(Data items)
:::::
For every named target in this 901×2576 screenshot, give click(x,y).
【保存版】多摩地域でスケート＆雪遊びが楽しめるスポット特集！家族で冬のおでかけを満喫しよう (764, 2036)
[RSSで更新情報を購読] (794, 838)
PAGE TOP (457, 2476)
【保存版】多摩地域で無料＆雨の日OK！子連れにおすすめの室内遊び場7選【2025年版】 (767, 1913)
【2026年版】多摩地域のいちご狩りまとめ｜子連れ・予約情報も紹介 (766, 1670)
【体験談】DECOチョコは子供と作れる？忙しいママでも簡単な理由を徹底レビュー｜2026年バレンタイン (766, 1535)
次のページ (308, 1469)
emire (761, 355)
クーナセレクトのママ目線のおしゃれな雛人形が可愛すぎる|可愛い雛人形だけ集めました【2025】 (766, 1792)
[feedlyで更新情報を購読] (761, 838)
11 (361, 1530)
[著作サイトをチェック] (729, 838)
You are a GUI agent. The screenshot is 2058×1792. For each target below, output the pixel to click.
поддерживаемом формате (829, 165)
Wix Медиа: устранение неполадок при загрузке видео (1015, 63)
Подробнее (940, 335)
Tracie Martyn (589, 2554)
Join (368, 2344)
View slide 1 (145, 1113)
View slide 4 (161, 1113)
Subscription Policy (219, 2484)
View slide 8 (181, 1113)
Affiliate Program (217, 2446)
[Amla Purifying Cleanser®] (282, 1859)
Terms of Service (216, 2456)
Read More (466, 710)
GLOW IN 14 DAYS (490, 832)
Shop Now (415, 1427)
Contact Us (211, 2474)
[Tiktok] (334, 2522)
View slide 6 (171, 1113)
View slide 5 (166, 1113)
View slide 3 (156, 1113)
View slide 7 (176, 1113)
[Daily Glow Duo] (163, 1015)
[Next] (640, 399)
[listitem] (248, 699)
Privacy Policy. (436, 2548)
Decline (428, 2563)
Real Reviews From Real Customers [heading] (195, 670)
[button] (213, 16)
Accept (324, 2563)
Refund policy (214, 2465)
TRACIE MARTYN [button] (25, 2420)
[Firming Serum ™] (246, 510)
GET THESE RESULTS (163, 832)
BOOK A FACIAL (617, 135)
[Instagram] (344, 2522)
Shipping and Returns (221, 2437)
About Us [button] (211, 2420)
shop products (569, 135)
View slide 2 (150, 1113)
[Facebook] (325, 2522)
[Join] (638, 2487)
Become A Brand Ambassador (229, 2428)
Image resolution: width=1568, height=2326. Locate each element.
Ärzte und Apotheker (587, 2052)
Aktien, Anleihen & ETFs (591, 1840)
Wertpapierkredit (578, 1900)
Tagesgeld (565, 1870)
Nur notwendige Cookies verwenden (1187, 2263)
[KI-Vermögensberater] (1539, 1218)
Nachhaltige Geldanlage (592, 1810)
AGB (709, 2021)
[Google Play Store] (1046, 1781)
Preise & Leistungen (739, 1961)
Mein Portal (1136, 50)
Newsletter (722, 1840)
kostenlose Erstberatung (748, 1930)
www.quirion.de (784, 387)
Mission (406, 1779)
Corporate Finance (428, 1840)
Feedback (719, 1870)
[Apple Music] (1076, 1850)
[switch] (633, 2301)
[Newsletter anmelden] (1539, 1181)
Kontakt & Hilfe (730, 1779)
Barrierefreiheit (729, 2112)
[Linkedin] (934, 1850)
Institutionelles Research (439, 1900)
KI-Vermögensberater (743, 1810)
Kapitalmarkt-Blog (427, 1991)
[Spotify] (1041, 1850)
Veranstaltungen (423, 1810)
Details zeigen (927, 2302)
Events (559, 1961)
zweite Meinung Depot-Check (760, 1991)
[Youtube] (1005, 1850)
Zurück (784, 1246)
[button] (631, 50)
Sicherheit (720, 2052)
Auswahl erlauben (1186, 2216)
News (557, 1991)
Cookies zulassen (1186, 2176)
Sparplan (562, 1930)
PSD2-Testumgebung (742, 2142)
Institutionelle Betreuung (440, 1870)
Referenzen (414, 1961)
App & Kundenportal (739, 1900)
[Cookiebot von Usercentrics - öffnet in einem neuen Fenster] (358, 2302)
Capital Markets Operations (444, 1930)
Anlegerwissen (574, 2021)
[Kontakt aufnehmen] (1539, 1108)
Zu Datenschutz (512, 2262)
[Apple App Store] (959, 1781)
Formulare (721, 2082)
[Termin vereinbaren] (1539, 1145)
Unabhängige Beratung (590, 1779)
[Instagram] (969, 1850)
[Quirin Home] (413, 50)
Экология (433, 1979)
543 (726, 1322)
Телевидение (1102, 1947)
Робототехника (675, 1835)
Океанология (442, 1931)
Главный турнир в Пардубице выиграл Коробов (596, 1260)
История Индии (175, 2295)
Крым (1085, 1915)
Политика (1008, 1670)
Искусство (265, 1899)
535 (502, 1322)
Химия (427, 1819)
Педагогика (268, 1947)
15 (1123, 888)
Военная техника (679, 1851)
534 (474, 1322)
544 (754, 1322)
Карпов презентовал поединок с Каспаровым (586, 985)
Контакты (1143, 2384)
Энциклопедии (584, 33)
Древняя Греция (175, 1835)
:::::
▶ Prompt
Find the word "target" in the records and pull out each line that has it.

▶ Your solution
For every named target in this 901×2576 screenshot, give click(x,y).
You are a GUI agent. The screenshot is 2058×1792. For each target below, output the pixel to click.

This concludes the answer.